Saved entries
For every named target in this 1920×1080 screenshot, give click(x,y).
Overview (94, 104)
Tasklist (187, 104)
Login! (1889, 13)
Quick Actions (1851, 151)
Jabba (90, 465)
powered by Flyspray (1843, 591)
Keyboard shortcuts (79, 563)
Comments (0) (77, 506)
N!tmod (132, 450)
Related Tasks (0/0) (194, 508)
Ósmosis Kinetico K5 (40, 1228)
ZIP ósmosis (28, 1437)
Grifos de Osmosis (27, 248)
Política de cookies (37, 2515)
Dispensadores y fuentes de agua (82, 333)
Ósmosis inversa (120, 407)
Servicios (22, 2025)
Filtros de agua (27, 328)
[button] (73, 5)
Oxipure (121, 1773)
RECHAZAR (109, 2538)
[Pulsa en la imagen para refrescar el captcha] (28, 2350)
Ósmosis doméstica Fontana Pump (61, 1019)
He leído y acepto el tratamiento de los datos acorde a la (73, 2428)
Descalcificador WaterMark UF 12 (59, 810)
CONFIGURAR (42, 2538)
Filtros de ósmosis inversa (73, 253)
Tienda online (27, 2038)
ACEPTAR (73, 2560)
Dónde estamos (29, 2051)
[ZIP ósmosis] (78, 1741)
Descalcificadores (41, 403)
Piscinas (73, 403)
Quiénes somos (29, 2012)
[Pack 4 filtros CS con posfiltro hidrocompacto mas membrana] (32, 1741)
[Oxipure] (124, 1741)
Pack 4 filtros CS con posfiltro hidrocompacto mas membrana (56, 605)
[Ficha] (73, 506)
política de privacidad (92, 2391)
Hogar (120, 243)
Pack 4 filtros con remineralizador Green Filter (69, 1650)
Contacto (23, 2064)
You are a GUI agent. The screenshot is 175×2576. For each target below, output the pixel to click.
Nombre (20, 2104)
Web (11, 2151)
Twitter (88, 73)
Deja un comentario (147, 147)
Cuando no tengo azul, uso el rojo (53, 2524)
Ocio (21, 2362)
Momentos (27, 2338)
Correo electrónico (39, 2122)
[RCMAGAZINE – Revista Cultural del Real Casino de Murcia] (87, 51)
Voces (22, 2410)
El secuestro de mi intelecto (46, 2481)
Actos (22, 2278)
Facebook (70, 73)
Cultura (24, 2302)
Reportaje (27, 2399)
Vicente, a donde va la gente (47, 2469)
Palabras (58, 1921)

WHAT YOU WILL DO
Above are some records; copy exactly the lines from the one with "ZIP ósmosis (28, 1437)" through the one with "Tienda online (27, 2038)", both included, and no others.

REPLY
ZIP ósmosis (28, 1437)
Grifos de Osmosis (27, 248)
Política de cookies (37, 2515)
Dispensadores y fuentes de agua (82, 333)
Ósmosis inversa (120, 407)
Servicios (22, 2025)
Filtros de agua (27, 328)
[button] (73, 5)
Oxipure (121, 1773)
RECHAZAR (109, 2538)
[Pulsa en la imagen para refrescar el captcha] (28, 2350)
Ósmosis doméstica Fontana Pump (61, 1019)
He leído y acepto el tratamiento de los datos acorde a la (73, 2428)
Descalcificador WaterMark UF 12 (59, 810)
CONFIGURAR (42, 2538)
Filtros de ósmosis inversa (73, 253)
Tienda online (27, 2038)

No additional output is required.